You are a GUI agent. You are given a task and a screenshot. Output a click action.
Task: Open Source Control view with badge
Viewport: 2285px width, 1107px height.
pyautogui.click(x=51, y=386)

==

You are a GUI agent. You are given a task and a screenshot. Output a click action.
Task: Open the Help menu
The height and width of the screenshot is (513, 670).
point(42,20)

==

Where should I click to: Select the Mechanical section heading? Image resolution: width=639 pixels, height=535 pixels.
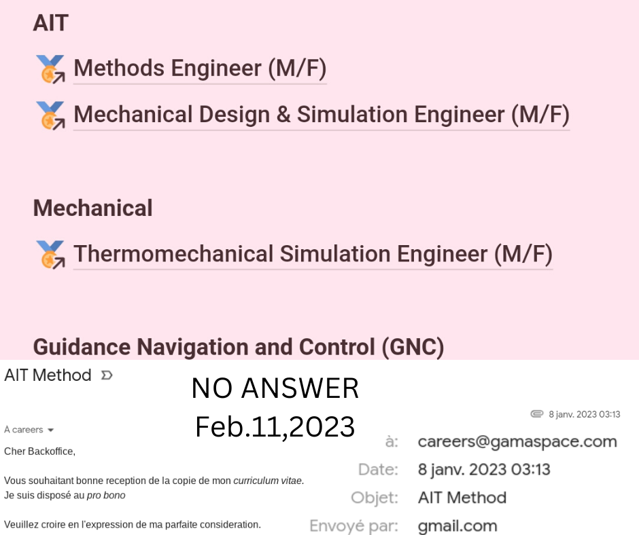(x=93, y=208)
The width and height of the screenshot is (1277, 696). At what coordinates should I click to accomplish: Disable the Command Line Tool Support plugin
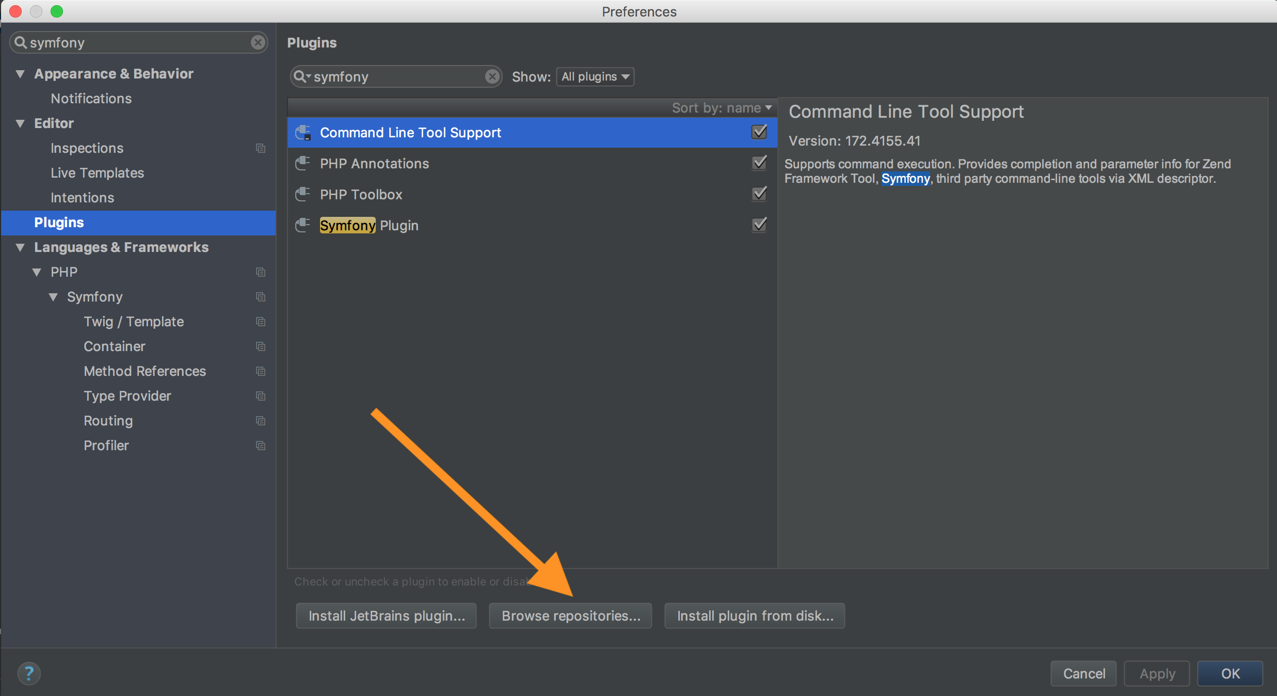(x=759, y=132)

▶ [TO DO] Rewrite the entries as a numbered list, from the line containing "The width and" through the line containing "(x=759, y=132)", and skip any blank lines. Leave the pictures out of your answer.

▶ [SOLUTION]
1. The width and height of the screenshot is (1277, 696). At what coordinates should I click to accomplish: Disable the Command Line Tool Support plugin
2. (x=759, y=132)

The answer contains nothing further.